SEORANG teman datang ke rumah saya untuk sekadar minum kopi. Kami duduk dan berbicara tentang kehidupan. Setelah beberapa lama, saya berkata, “Mohon maaf, sebentar ya, saya akan mencuci piring dulu…”
Teman saya itu menatap saya seolah saya sedang membuat sebuah pesawat ulang alik. Kemudian dia berkata kepada saya dengan sedikit bingung, “Saya senang kau membantu istrimu itu. Saya hampir tidak pernah membantu istri saya, karena ketika saya melakukannya, istri saya juga tidak pernah memuji saya.
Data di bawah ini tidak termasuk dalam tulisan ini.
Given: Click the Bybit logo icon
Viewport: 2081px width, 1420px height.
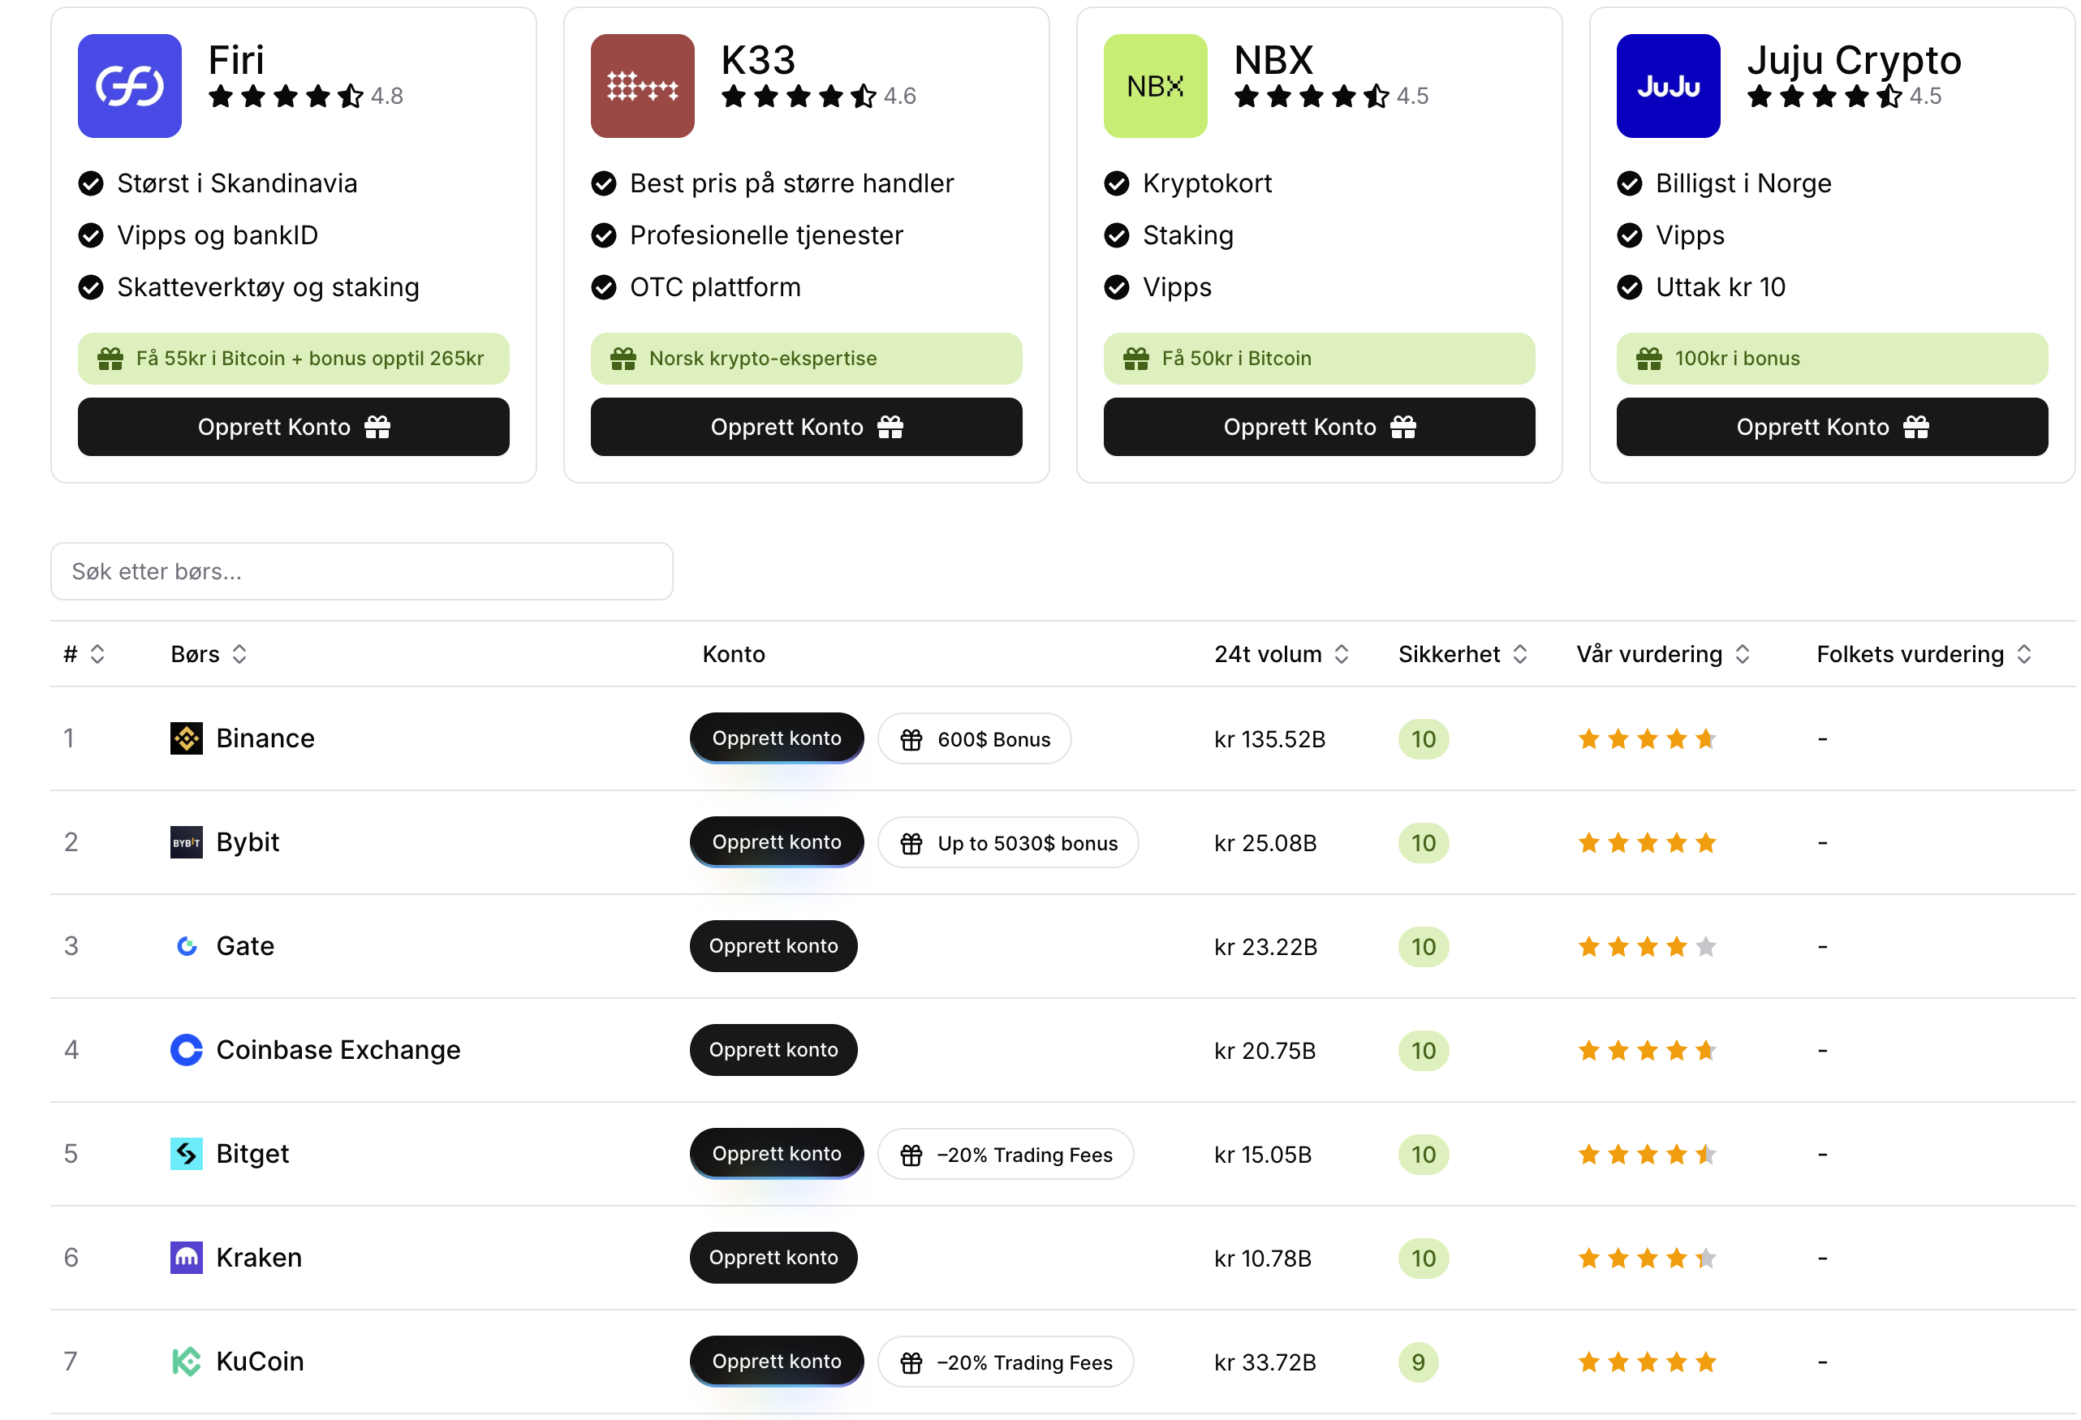Looking at the screenshot, I should [x=186, y=843].
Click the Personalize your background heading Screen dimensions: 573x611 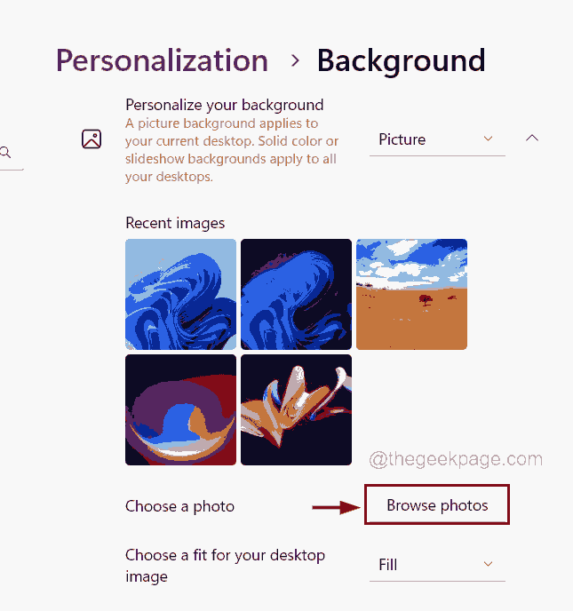(225, 105)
Minggu lalu saya ngepel dan bahkan terima kasih saja tidak ia ucapkan.”
Saya tidak jadi mencuci jadinya dan kembali duduk bersamanya dan menjelaskan bahwa saya tidak “membantu” istri saya. Sebenarnya, istri saya tidak butuh pertolongan, dia butuh pasangan. Saya adalah mitra di rumah tangga kami dan oleh karenanya kami berbagi fungsi. Jadi yah, cuci-mencuci itu bukan “bantuan” dalam melakukan pekerjaan rumah tangga.
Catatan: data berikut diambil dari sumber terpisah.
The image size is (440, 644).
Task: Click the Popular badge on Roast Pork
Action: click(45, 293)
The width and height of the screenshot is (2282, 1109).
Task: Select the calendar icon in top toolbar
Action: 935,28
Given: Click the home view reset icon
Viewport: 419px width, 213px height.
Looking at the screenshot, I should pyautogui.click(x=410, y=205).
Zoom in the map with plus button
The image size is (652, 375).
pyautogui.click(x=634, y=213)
Saya tidak membantu istri saya membersihkan rumah karena saya tinggal di situ juga dan saya perlu membersihkannya juga.
Saya tidak membantu istri saya memasak karena saya juga ingin makan dan saya perlu memasak juga.
Saya tidak membantu istri saya mencuci piring setelah makan karena saya juga makan masakan tersebut.
Saya tidak membantu istri saya dengan bersama anak-anaknya karena mereka juga anak-anak saya dan pekerjaan saya adalah menjadi seorang ayah.
Saya tidak membantu istri saya untuk mencuci, menjemur atau melipat pakaian, karena pakaian itu juga milik saya dan anak-anak saya.
Saya tidak membantu pekerjaan di rumah. Saya adalah bagian dari rumah. Dan untuk sebuah pujian, saya bertanya kepada teman saya kapan terakhir kali setelah istrinya selesai membersihkan rumah, mencuci pakaian, mengganti seprai, memandikan anak-anaknya, memasak, mengatur urusan rumah tangga, dan lainnya, dia mengucapkan terima kasih?
Perubahan nyata masyarakat kita dimulai di rumah kita, marilah kita mengajari anak-anak lelaki dan anak-anak kita tentang persekutuan yang sesungguhnya! []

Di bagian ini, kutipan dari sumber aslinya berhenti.